9.    Compete in business competitions.

Search online for new business competitions; they’re easier to win than you think. I won two of them for Indie Peace and it helped us in a multitude of ways. Always keep this on your shortlist of funding options. There are usually fewer entrants than you might expect, and if you are coming in with an environmental or social impact model, your odds increase. Moreover, these competitions provide great marketing and PR.

10. Weatherproof your business.

Set up your business to function even if there is an economic downturn, or if you do not secure investment at the intended time. Have backup suppliers. We have Indie Peace to the point now where we don’t need investors, but when we first started out, our business model relied heavily on investment rounds being achieved. This put us in dire straits when the economy tanked a few years ago. Investors were hard to find, boutiques were going bankrupt, banks were frozen, and suppliers were in the danger zone as well. Determine what your initial needs are and then take all of them off the table and figure out how the business works on the alternatives you’ve selected.

11. Develop a multi-channel strategy. Pick the right megaphones.
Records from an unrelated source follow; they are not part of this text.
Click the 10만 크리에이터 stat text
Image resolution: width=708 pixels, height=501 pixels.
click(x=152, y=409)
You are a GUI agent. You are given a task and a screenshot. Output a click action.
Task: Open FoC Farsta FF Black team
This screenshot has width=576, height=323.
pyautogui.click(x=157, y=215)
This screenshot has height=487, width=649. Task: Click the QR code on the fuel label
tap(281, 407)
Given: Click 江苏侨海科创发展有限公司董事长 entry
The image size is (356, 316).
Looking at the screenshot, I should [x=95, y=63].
Take advantage of multiple online channels for promoting your business, but pick the right ones. Get to know all of them: Facebook, Twitter, LinkedIn, Google+, Tumblr, Instagram, Pinterest, Stumbleupon, etc. There are endless choices and new ones appearing every day. Find a company similar to yours on each channel and study the moves they make. There are thousands of megaphones out there—let your voice be heard, but spend time in the right places as a lot of time wasting can occur here. As with anything, measure your effectiveness. What does success look like for you on these platforms?

12. Automate you and all there is to do. Focus on the important stuff.
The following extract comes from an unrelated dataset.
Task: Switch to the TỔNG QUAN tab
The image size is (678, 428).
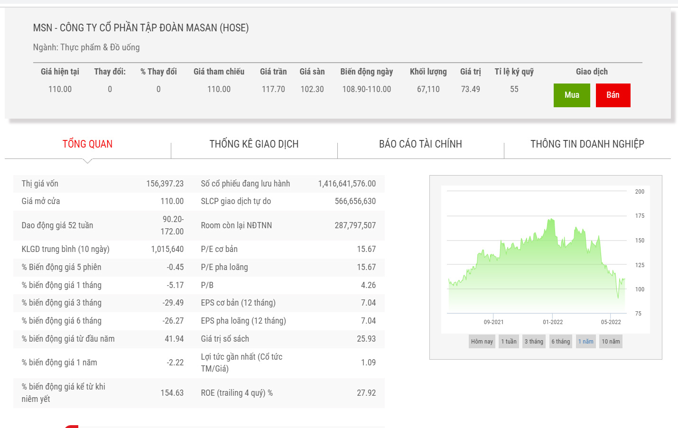Action: click(87, 144)
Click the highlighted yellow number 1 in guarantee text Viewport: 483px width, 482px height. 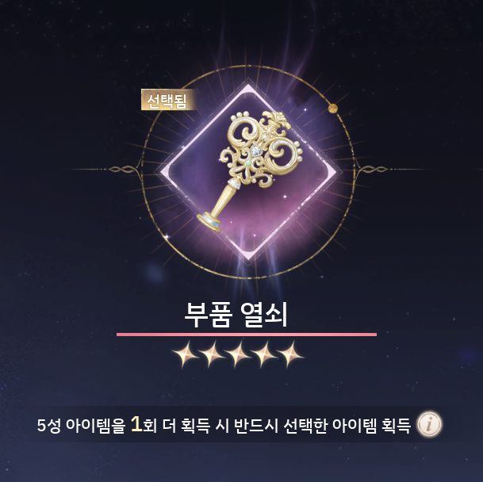tap(136, 424)
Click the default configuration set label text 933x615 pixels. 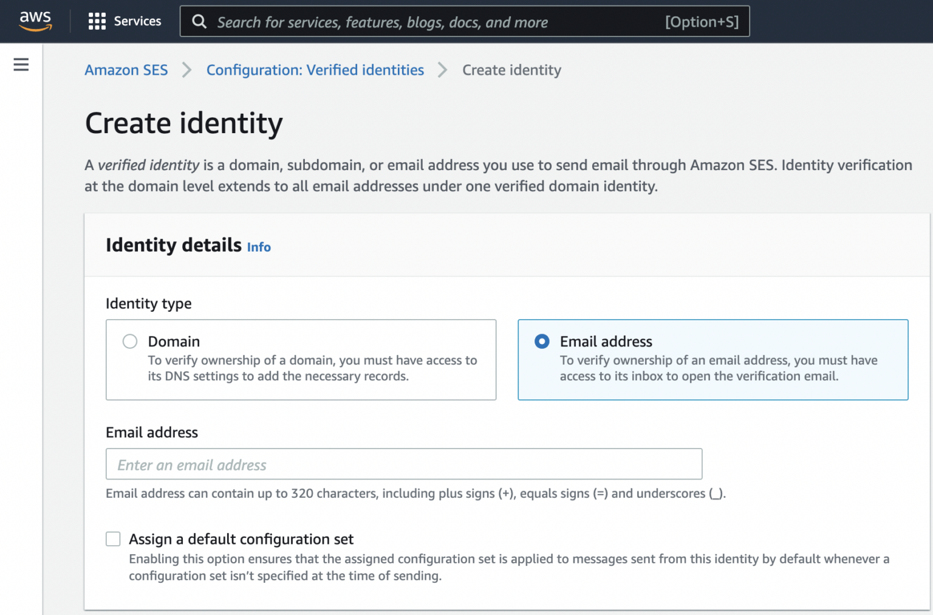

Take advantage of the small business productivity applications available in the cloud—they’re some of the best things to happen to solo entrepreneurs. They’ll help you automate basics such as accounting, invoicing, file sharing, and tasks management. Plus, most of them have pay-as-you-go programs that grow with your business and keep costs manageable. Plus, the less time you spend on tasks, the more time you can devote to learning how to develop your business. You know all of the things you have to do. Find a comprehensive cloud solution that lets you get more of them done in less time with fewer headaches, and as your business grows you can easily plug in new team members. An all-in-one cloud solution helps you run lean, mean, and organized.

13. FLY FLY FLY.

There’s much work to be done and you must ultimately decide the point where concept must meet tactical execution. It’s go time or not. The odds are either in your favor or not. What are odds really, other than the direct correlation between your own entrepreneurial due diligence and ability to create alternatives around the roadblocks? Thank God for entrepreneurs and their relentless ability to adapt. You’ll drive on through the night and that’s what slaps the odds in the face.

14. Do the work.

Be a business even when no one is watching, because success and character are built when no one is watching. With no one breathing over your shoulder checking in for status reports, distraction is everywhere. Act like you go to work by setting your own hours and sticking to them. Dedicate work times and let no one or nothing affect them. Know each day what you are going to accomplish and actually accomplish it. Have a dedicated workspace away from your “outside work hours” spaces. As an entrepreneur, you are taking success into your own hands. Staying organized and on-task is vital. Be careful to watch your effect on the business. Sometimes the business owner is the biggest problem.

15. Unplug and unwind.

I still struggle with this today. Establish time for yourself unrelated to your business. You’ll find that some of the best new ideas and inspirations pop up when you’re not working. Remember to keep your head up and enjoy life along the way. You only have one life to live – live it well.

Lawton Ursrey is the CEO and Founder of Indie Peace, an environmentally responsible apparel company, and Product Marketing Manager of Sage One, a simple, online accounting application for small businesses.